The state's highest court determined that lower court judges were right to halt the laws. In separate decisions, the Oklahoma Supreme Court said the laws, which received wide bipartisan support in the Legislature, violated a 1992 U.S. Supreme Court case.


The Oklahoma court said it has a duty to follow the mandate of the United State Supreme Court on matters of federal constitutional law.


The Legislature passed the ultrasound law in 2010. Oklahoma is one of several states that have passed laws requiring doctors to both perform an ultrasound and provide a verbal description of the fetus before an abortion. The other law was approved in 2011.


The New York-based Center for Reproductive Rights challenged both laws, and Oklahoma County judges had halted their enforcement while the court cases made their way through the judicial system.
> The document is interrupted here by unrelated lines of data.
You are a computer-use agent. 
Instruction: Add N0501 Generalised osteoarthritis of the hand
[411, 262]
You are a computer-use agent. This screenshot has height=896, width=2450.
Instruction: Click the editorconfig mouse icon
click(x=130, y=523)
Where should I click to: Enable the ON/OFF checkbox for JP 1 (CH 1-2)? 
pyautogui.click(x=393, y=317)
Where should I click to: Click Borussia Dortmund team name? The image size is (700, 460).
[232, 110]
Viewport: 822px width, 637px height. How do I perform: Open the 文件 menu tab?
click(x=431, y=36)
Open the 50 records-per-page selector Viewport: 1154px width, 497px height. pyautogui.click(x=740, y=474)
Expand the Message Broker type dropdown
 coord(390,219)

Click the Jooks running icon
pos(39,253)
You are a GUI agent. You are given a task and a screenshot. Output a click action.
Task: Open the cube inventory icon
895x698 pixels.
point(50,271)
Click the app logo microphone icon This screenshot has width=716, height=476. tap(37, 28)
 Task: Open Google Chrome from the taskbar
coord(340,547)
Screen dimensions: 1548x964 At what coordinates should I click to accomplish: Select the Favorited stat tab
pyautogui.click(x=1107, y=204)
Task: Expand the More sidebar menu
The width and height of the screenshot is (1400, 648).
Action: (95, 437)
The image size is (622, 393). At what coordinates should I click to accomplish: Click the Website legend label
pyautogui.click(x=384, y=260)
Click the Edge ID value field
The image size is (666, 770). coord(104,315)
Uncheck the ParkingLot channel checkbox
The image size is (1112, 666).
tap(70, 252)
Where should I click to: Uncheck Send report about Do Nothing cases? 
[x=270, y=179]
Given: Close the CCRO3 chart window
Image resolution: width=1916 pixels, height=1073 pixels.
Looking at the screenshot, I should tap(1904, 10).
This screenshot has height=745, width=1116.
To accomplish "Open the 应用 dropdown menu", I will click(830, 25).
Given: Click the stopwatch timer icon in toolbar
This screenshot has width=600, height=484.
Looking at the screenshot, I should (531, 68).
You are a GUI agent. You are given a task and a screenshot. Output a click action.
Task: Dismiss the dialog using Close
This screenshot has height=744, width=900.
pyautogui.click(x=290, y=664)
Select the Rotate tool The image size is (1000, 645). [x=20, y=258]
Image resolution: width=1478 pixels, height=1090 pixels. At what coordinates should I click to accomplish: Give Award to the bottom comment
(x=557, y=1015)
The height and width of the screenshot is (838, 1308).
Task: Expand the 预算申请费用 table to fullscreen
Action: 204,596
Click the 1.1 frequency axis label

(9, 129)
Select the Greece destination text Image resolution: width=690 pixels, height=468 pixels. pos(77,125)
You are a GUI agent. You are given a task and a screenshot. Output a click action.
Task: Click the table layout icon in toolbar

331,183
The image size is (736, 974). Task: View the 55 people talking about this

Michelle Movahed, a staff attorney for the abortion-rights group, said the rulings represent a sweeping and unequivocal rejection of the Legislature's attempt to restrict the reproductive rights of women.


We're obviously thrilled, Movahed said. She said the decision indicates the U.S. Constitution does not permit the kinds of restrictions on women's rights that the laws imposed.


State Attorney General Scott Pruitt, whose office appealed lower-court decisions that invalidated the laws, said he is considering appealing to the U.S. Supreme Court.


We disagree with the court's decision, particularly with the fact that the question on whether Oklahoma's Constitution provides a right to an abortion was left unanswered, Pruitt said in a statement.


The ultrasound law was struck down in March by District Judge Bryan Dixon, who ruled that the statute was an unconstitutional special law that could not be enforced because it addressed only patients, physicians and sonographers dealing with abortions without addressing other medical care.


The other law was rejected in May by District Judge Donald Worthington, who ruled it violated the fundamental rights of women to privacy and bodily integrity.


The law required doctors to follow strict guidelines authorized by the U.S. Food and Drug Administration and prohibited off-label uses of certain abortion-inducing drugs such as RU-486. Such moves include changing a recommended dosage or prescribing it for different symptoms than the drug was initially approved for.


The law also required doctors to examine women before prescribing the drugs, document certain medical conditions and schedule follow-up appointments.


Pruitt said he was disappointed with the Supreme Court's decision on that law.


There is overwhelming evidence that the off-label use of abortion-inducing drugs leads to serious infections and death for many healthy, unsuspecting women. This is not OK, Pruitt said.


All nine justices on the court joined in the decision involving the abortion-inducing drugs, while eight justices concurred in the ultrasound ruling. Justice Noma Gurich, a former Oklahoma County judge who issued an injunction blocking enforcement of that law in July 2010, recused herself from the decision.


Earlier this year, the state Supreme Court halted an effort to grant personhood rights to human embryos, citing the same 1992 U.S. Supreme Court case.


Supporters of the personhood amendment appealed the state court's decision to the U.S. Supreme Court, which refused to take up the case.